Begin Source

Celebration, however, is ephemeral (or rather, skin-deep), a cankerous malignancy of the soul because of the obvious succumbing to crowd pressure which one buries deeply within—perhaps, just perhaps, the psychodynamics of political catharsis, the necessary purification allowing the individual complicity and denial simultaneously, so that stoning Tessie Hutchinson or repudiating Thomas Stockmann is good for the community, a patriotic act, so therefore blameless and time to move on.  Sound at all familiar in America, from at least 1945 on?  Thus, celebration hangs on an imposed complicity (which the individual subject to cultural pulverization willingly accepts), so that if normality equals the status quo, it comes at a price: self-betrayal, in the sense that blocking from consciousness the secret which could expose the evil to which all through their silence have consented, results in a state of dissociation, the individual separated from self, others, community, on one level, falsely integrated on another, leaving a rather pitiful figure, one whose passiveness and lack of political consciousness is not surprising.

This dissociation fictionalizes reality into what ruling groups proffer for domestic consumption: the mythopoeia of freedom, itself closely following the principles of market fundamentalism, meant to displace all recognition of class dominance, the priority assigned to capital accumulation, the acceptance of a still more magnified National-Security State.  Both metaphorically, and for some, actually, Rousseau’s bold statement about Man everywhere in chains, as highlighting the emptiness of freedom when not supported by requisite institutional foundations (themselves, of course, still open to debate—although neither massive surveillance nor targeted assassination is among them), is on point concerning the individual’s manipulation and resulting psychological costs, therefore, of humbling oneself to moral-mental enslavement in accepting the conceits and deceits of power, which remain carefully hidden.  Sadly, the individual is ill-prepared to perceive his/her alienation.  Political consciousness is suspect, moral consciousness doubly so.

End Source
Begin Dataset excerpt

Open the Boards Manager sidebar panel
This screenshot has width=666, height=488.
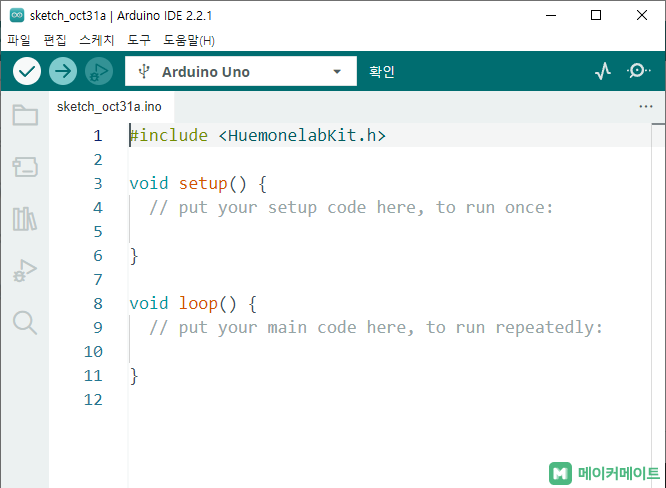pyautogui.click(x=25, y=167)
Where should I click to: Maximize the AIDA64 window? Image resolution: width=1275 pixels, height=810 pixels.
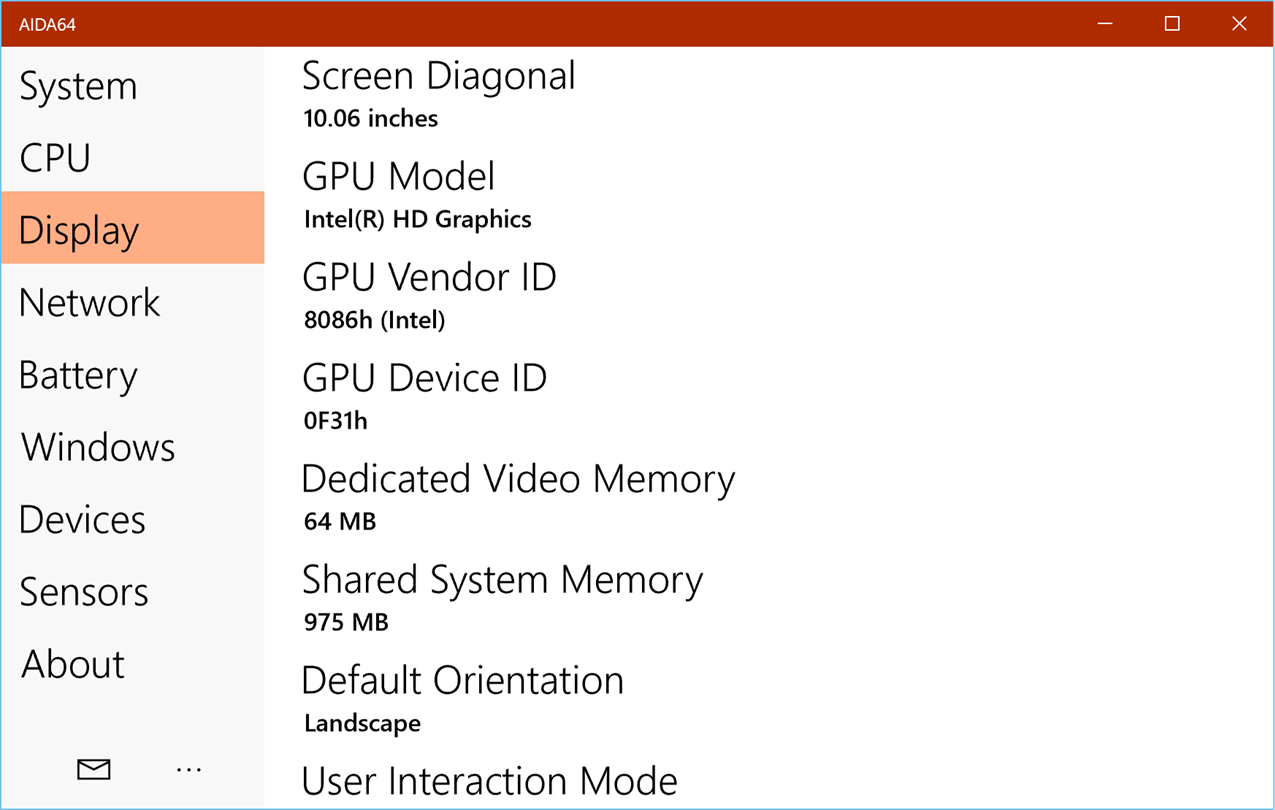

End Dataset excerpt

Written task: Summarize the passage on celebration and complicity in two sentences. The material above was drawn from a separate source and is unrelated to the passage on celebration and complicity.

Solution to this task: Celebration, the passage argues, is skin-deep and rests on an imposed complicity in which individuals bury their surrender to crowd pressure, producing a self-betrayal and dissociation that leaves them passive and lacking political consciousness. This dissociation turns reality into the ruling groups' myth of freedom, which is meant to displace recognition of class dominance, capital accumulation, and a magnified National-Security State, while the individual remains ill-prepared to perceive his or her own alienation.